* _EXERCISE DETAILS_: Print the listing below only from the line that has "Task: Click the Subset ID column header" through the line that has "Image resolution: width=1557", exactly, and drop any picture.

══════════════════════════════

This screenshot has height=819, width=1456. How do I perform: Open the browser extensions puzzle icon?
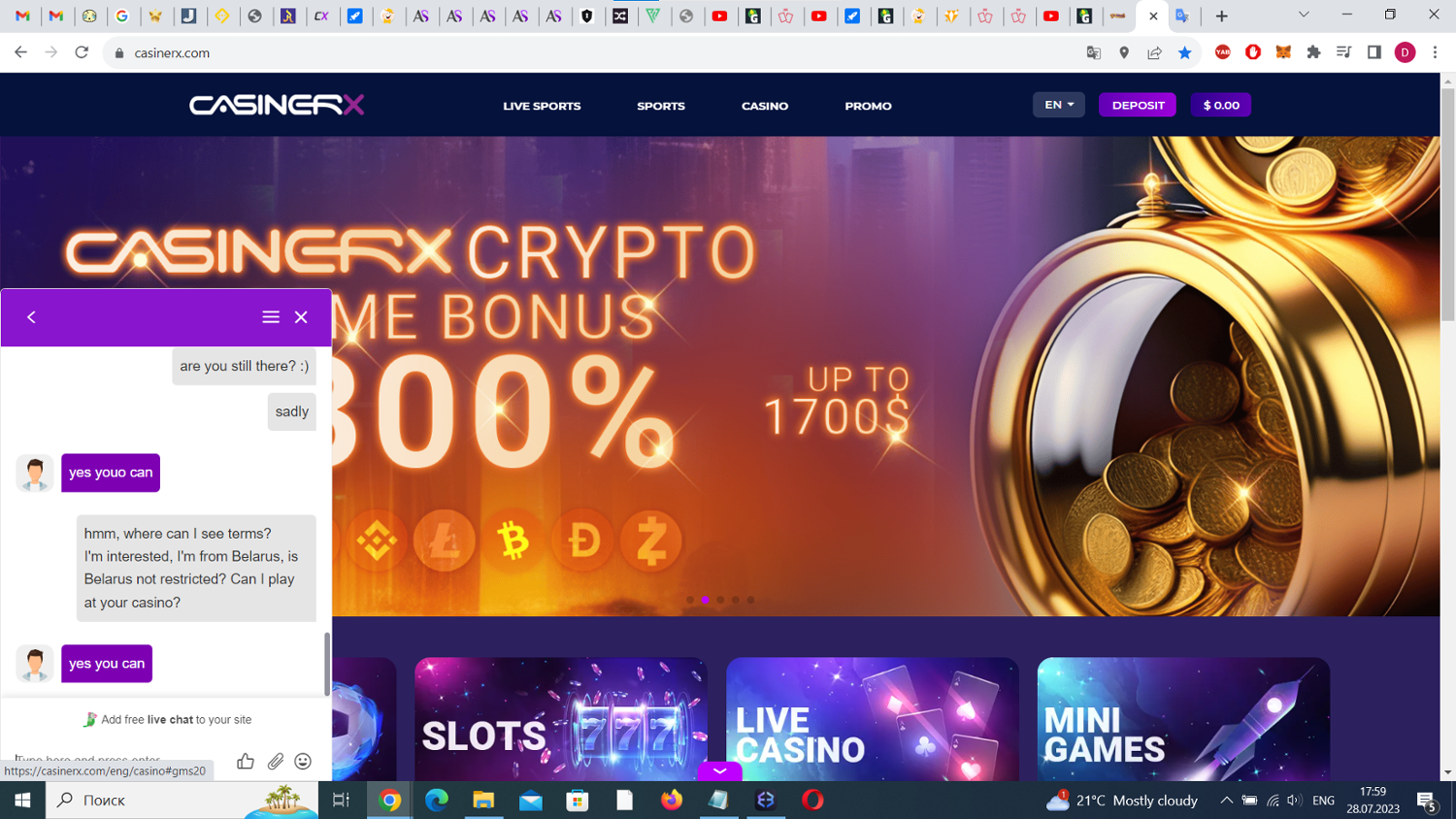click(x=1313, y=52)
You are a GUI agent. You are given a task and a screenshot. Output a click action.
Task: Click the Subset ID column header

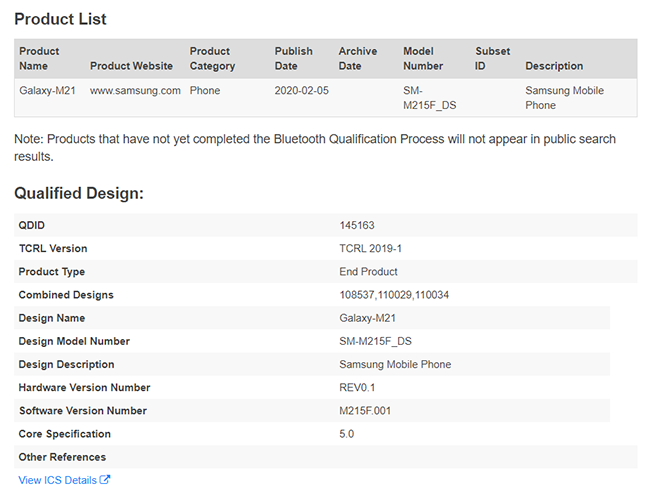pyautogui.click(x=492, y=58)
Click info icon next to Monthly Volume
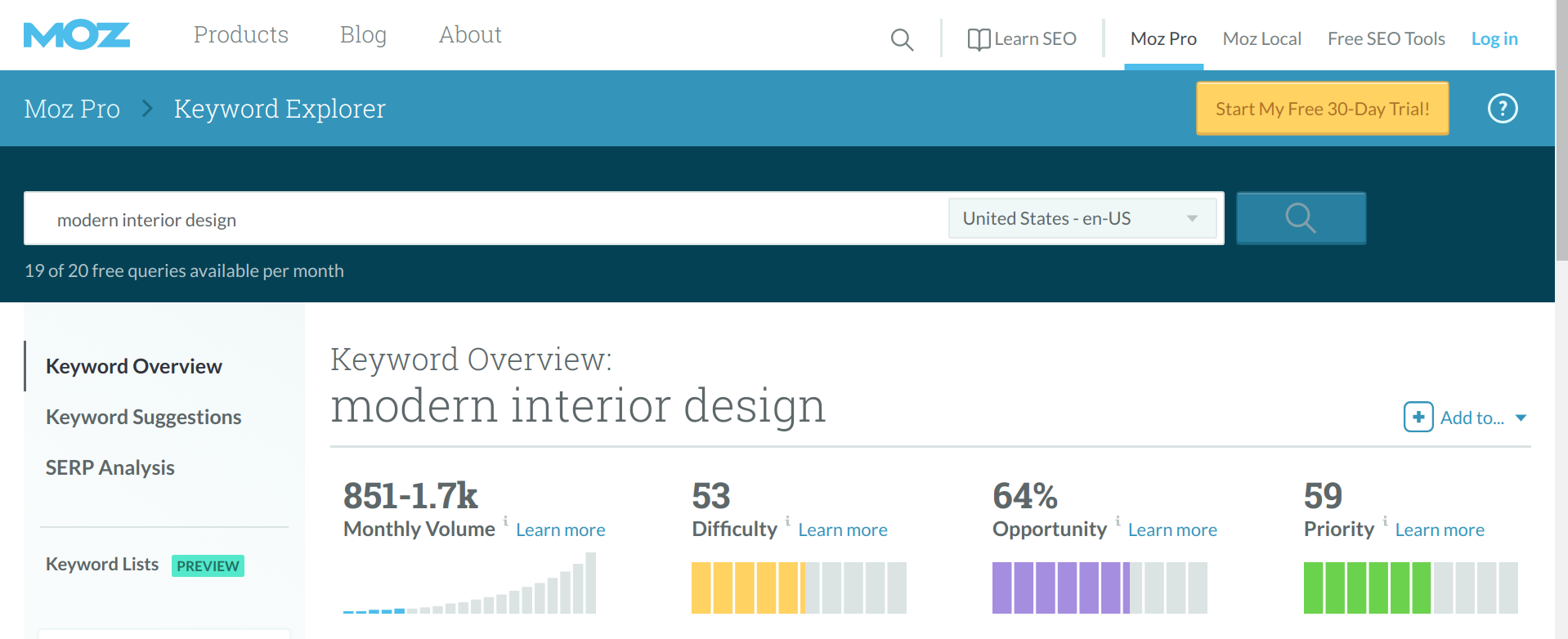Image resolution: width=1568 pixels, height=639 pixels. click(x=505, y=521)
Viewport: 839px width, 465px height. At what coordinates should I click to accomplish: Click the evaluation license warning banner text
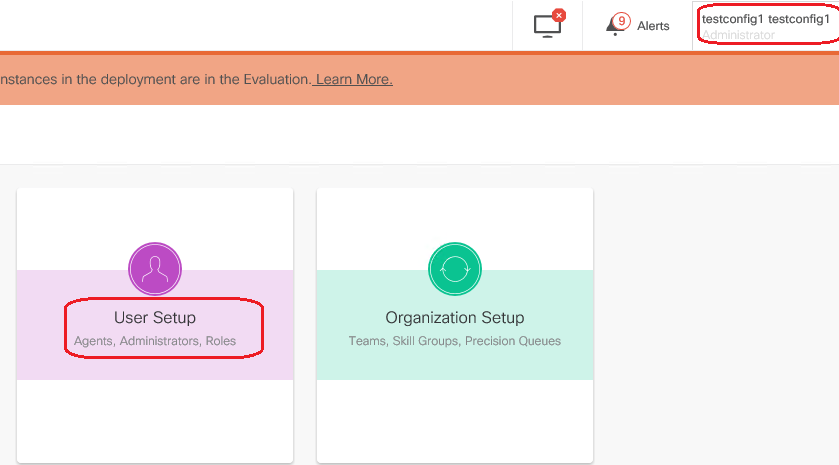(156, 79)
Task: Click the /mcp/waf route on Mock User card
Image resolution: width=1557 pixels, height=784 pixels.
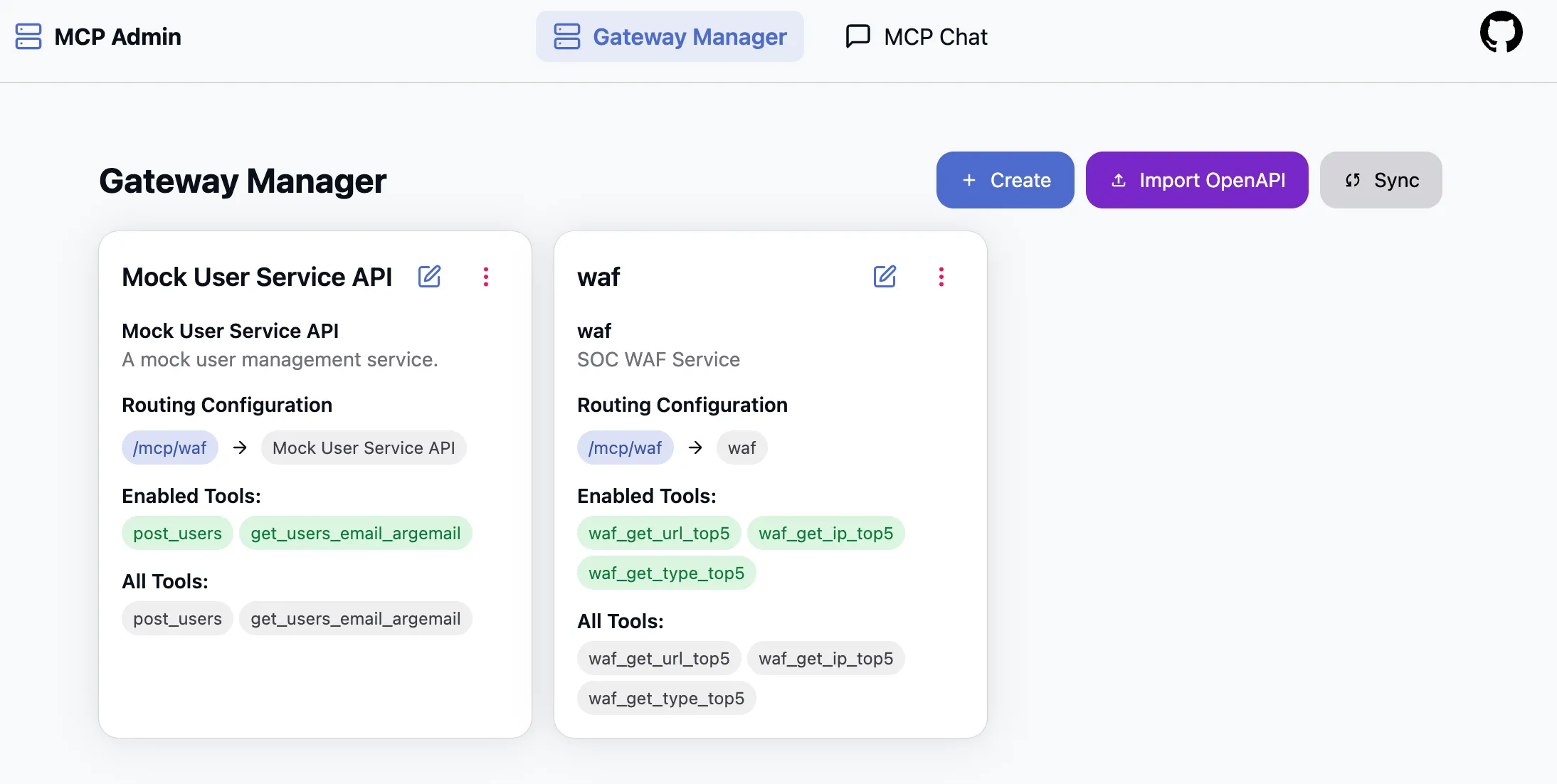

══════════════════════════════

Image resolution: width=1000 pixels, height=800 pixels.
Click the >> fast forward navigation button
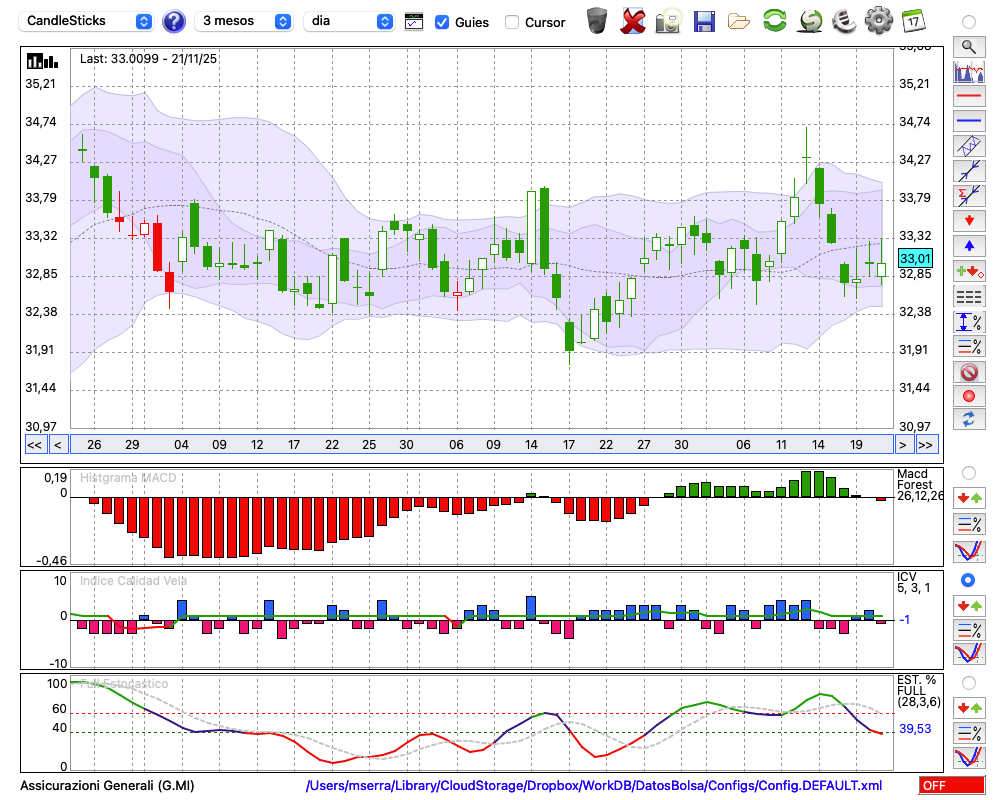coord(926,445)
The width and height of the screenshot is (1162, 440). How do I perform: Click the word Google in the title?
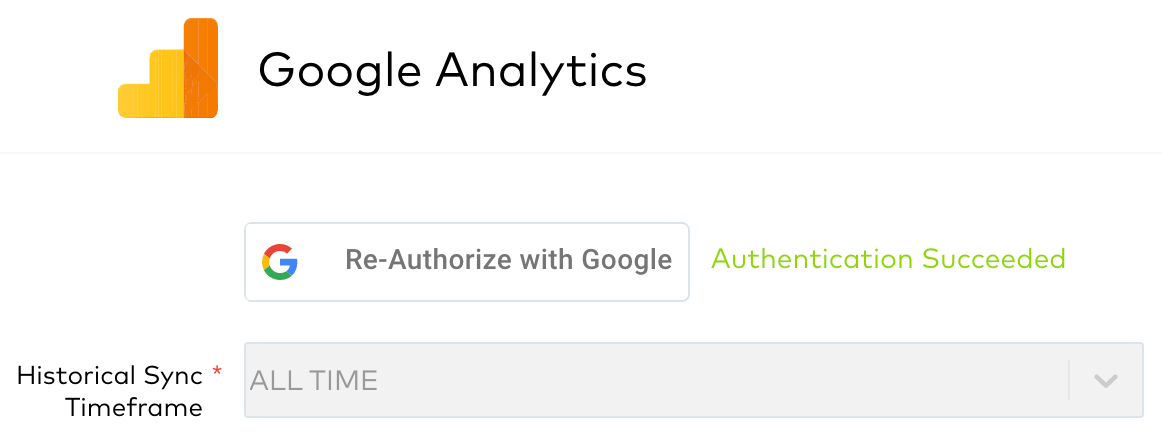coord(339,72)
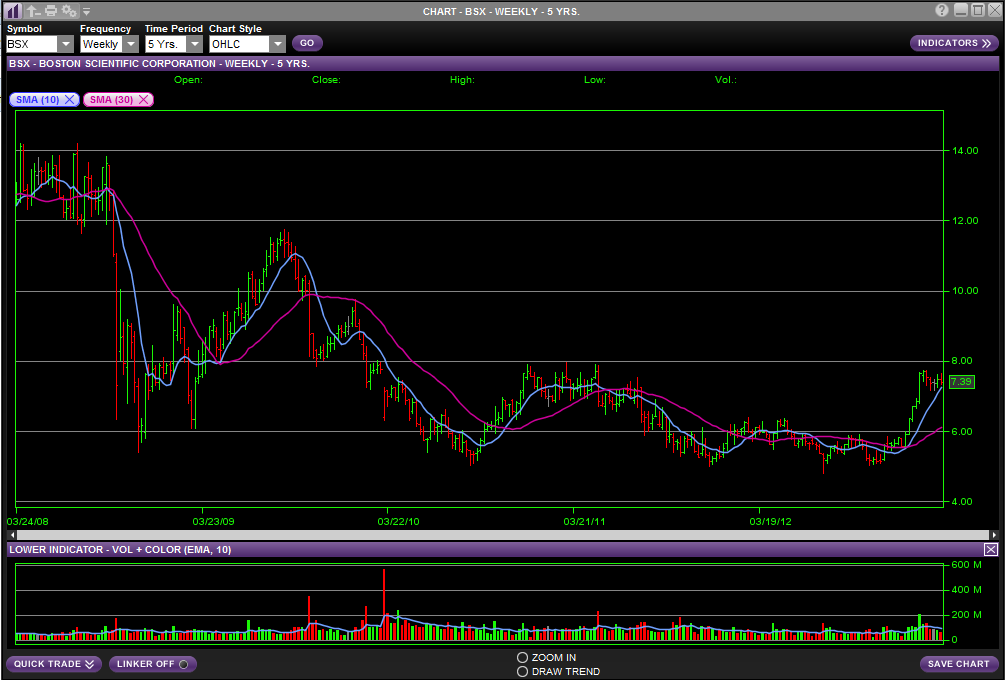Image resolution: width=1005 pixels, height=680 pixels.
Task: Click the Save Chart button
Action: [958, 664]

══════════════════════════════

* _SOLUTION TO THIS PROBLEM_:
Task: Click the Subset ID column header

pyautogui.click(x=492, y=58)
Click info icon next to Monthly Volume
Image resolution: width=1568 pixels, height=639 pixels. click(x=505, y=521)
Viewport: 839px width, 465px height. At what coordinates should I click to accomplish: Click the evaluation license warning banner text
(156, 79)
Task: Click the /mcp/waf route on Mock User card
Image resolution: width=1557 pixels, height=784 pixels.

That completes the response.